Anyone have an update? Do my driveway, and my in-laws next town over. Signed up a neighbor with a long driveway for $45/push. Last storm was 18", and picked up 4 more in the neighborhood. I currently don't have any special insurance - is there something available for a "small guy"? I can't spend $2k for insurance, that will be more than double what I make...


----------



## JFon101231 (Dec 5, 2008)

Any thoughts or suggestions for an insurance company? I have Geico, and I do remember them asking about a plow and I had to respond it was only for personal use. 

Would I be "covered" if I just made everyone sign a contract that said I do not maintain commercial/general insurance and they are responsible for slips/falls and/or any damage? Obviously I would still be on the hook for anything that might happen while driving on the road to/from...


----------



## Dr Who (Dec 16, 2010)

You have to be a business to get insurance, as far as I know.
It may vary from copany to company and state to state.

I have a policy that covers clearing of snow only. Its through State Farm, its not bad priced
not sure if state farm is in your state, but if they are, check them out, don;t hurt to try.


----------



## tooldad (Jan 23, 2011)

I have state farm. My truck is covered under my liability. If I hit something, then it is covered. It is the commericial liability/slip and fall that is not covered. I asked my agent - $4500 per year.

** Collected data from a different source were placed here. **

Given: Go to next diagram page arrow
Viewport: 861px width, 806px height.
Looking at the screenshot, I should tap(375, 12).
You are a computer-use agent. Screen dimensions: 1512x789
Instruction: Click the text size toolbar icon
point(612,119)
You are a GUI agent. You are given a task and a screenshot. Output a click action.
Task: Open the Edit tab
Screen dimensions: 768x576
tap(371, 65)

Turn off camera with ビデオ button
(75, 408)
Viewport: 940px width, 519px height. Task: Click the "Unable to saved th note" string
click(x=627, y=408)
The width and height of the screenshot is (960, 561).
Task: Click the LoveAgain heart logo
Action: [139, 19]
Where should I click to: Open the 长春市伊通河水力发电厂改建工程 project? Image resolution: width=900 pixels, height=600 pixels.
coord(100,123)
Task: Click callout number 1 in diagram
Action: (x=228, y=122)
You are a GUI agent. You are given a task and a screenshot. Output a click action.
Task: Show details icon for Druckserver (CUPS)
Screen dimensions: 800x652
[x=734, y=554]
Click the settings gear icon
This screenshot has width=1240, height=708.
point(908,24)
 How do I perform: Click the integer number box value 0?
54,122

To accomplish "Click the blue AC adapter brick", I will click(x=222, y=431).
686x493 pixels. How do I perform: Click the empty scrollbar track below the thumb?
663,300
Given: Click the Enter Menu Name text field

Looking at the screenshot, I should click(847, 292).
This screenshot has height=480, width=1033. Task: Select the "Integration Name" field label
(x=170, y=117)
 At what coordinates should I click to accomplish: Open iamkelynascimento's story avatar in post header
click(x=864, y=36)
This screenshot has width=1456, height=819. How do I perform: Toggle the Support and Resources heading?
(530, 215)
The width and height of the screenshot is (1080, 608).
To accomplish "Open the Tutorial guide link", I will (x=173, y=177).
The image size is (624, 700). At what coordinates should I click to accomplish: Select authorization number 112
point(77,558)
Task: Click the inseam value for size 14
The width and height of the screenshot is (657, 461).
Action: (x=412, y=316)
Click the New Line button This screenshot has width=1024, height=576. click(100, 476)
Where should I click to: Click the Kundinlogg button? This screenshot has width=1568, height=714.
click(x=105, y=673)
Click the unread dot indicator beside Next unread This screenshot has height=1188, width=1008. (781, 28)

The contractor I work for takes 15% for insurance as an alternative. My SF agent said it was worth the deduction. 

I noticed I had to clean up a lot that another sub did for the same contractor. There was a broken parking curb. Just thought, glad I don't have to report that. How do you prove you didn't do it? My area manager said no worries, insurance would cover it if the client complains. small damage like that is inevitable when plowing. Other option to prevent small damage is not to plow too close to edges, however my contractor wants all areas clear within 6" of curbs and edges except in designated pile areas.


----------



## NPMinc (Nov 29, 2010)

$4500 seems way high. I know one of the guys who subs for me pays a little less then $1200/yr for 1 Mill/2Mill aggregate general liability AND commercial auto insurance. This is for the landscaping and snow removal he does year round. Might wanna shop around. I believe most companies base their rates on things like type of work, gross income, number of vehicles/employees etc, amount of residential vs commercial, and other similar factors so a small operation should be cheaper. My recommendation would be to call a few independent agents (meaning they deal with multiple ins co), give them your specifics and ask them to get you quotes


----------



## NPMinc (Nov 29, 2010)

Dr Who;1205298 said:


> You have to be a business to get insurance, as far as I know.
> It may vary from copany to company and state to state.
> 
> Not true at least not in my area. I require the guys who sub for me have min $1M general liabilty and most also have commercial auto. Most are not business, they give me a W9 with their SS # (not EIN) and get the 1099 from me and just add it to their personal taxes as additional income.


----------